Wildfires continued to ravage Chile’s countryside in early February 2017, weeks after they flared up in mid-January. The blazes have thwarted firefighters’ efforts to control them, with new hot spots emerging daily. Satellite data and scientific analysis suggest the fires are among the worst the country has seen in decades.

Since the Moderate Resolution Imaging Spectroradiometer (MODIS) on NASA’s Aqua satellite began collecting data in 2002, fires have occurred in a fairly steady, cyclical pattern in Chile, rising during the dry season and falling during wetter months. Between 2003 and 2016, MODIS detected an average of 330 daytime fire hot spots throughout Chile during the month of January. In 2017, the number jumped tenfold.

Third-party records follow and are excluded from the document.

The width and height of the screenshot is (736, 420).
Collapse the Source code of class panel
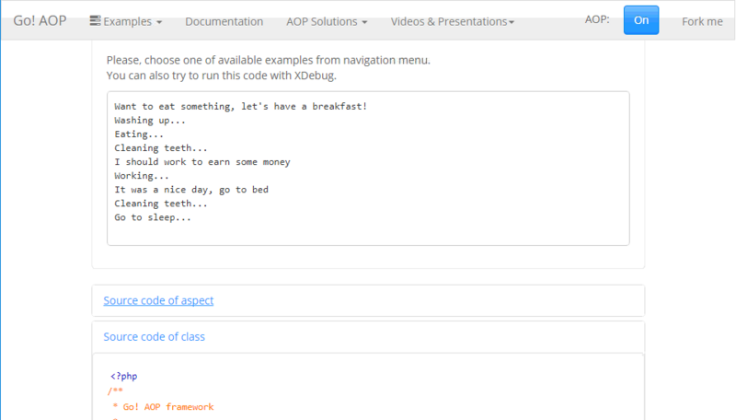(x=154, y=336)
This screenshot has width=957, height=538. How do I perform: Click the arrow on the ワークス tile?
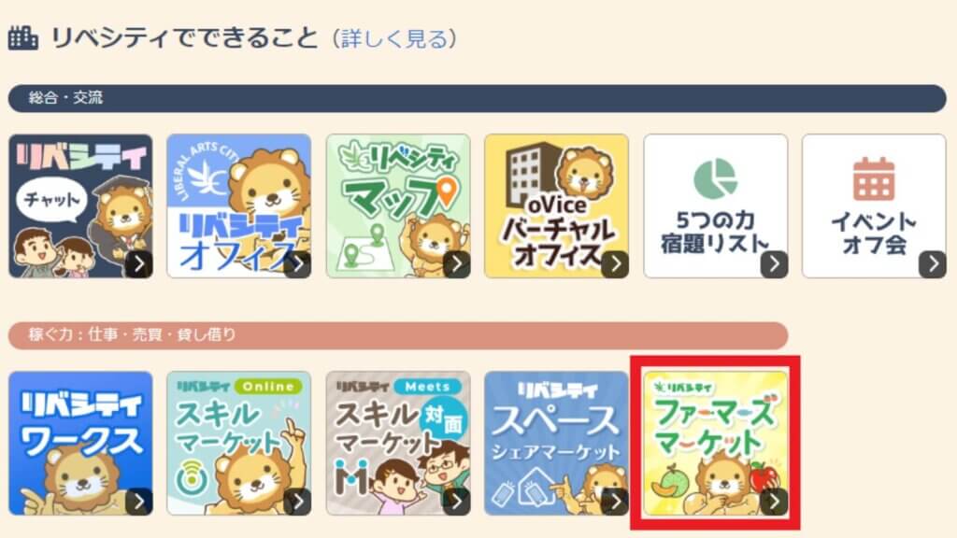tap(139, 502)
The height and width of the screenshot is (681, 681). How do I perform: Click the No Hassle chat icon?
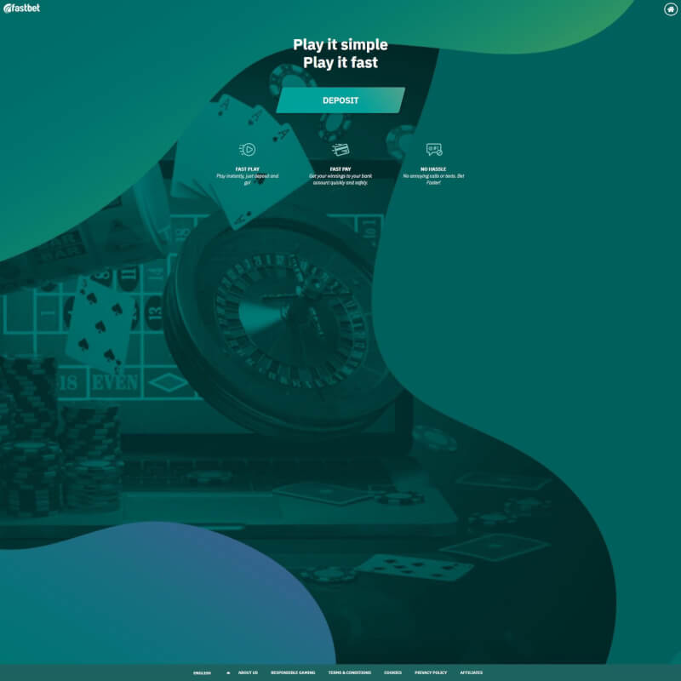click(x=434, y=150)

“This is unprecedented from my perspective. The smoke plumes are huge in abundance and altitude,” said Michael Fromm, a meteorologist with the Naval Research Laboratory who has been studying satellite fire data for 15 years. “Fires have gotten much larger and much more energetic than typical for that area.”

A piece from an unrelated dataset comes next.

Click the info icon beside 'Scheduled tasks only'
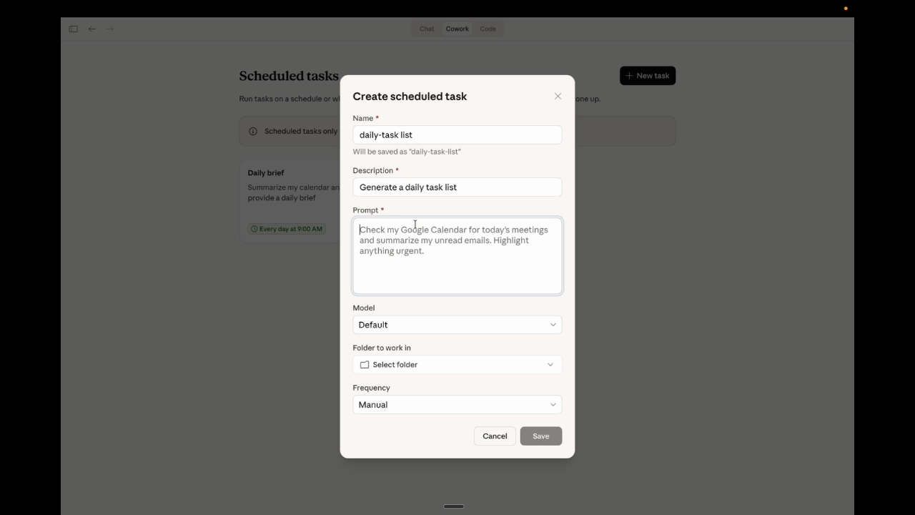The width and height of the screenshot is (915, 515). point(254,131)
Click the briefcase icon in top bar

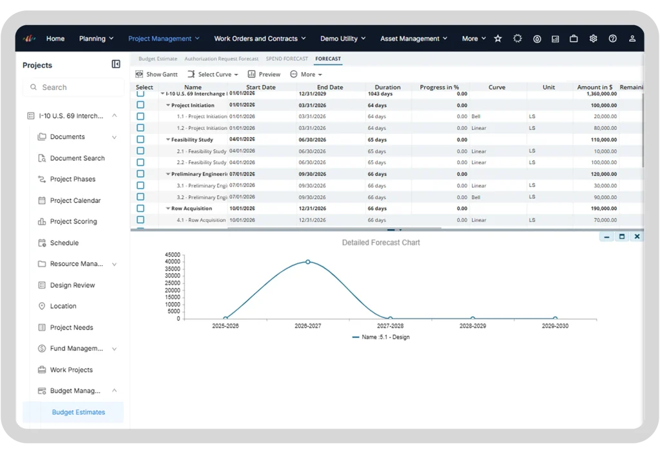[x=573, y=39]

The fires left a massive burn scar near Empedrado, Chile. On January 24, 2017, the Operational Land Imager (OLI) on the Landsat 8 satellite acquired a false-color image (first image) of scorched land flanked by actively burning fires. The image combines shortwave infrared, near-infrared, and green light (OLI bands 7-5-3) to distinguish burned area (brown) from unscarred land (green).

Smoke from the fires has been traveling hundreds to thousands of kilometers, satellite data shows. According to Santiago Gassó, an aerosol scientist at NASA’s Goddard Space Flight Center, the smoke has reached areas in the Central South Pacific, which is unusual.

The Moderate Resolution Imaging Spectroradiometer (MODIS) on NASA’s Aqua satellite captured natural-color images of the smoke on January 27 and 28 as it blew over central Chile and the Pacific Ocean. Smoke has a blue or brown tint compared to white clouds. The horizontal red line on each image shows the orbital track taken by the Cloud-Aerosol Lidar and Infrared Pathfinder Satellite Observations (CALIPSO), which collected data through a vertical slice of the atmosphere.

The CALIPSO profiles above show the altitude of clouds and smoke plumes. Close to the active fires, smoke rose 2 to 3 kilometers (1 to 2 miles) high, sufficient to be visible above low-altitude clouds. As it traveled downwind and over the open ocean, smoke rose to altitudes as high as 8 kilometers (5 miles).

As of late January, the fires had consumed roughly 273,000 hectares (1,060 square miles), burned several villages to the ground, and killed at least 11 people, according to news reports. The burned area continues to grow, and multiple towns remain on red alert. Other countries, as well as non-profit organizations and individuals, have donated funds to relief and fire-fighting efforts.

There were 123 active forest fires registered in Chile on February 2, 2017, according to an update by the National Forest Corporation (CONAF). Firefighters were actively fighting 51 blazes; 68 had been controlled and 12 had been extinguished.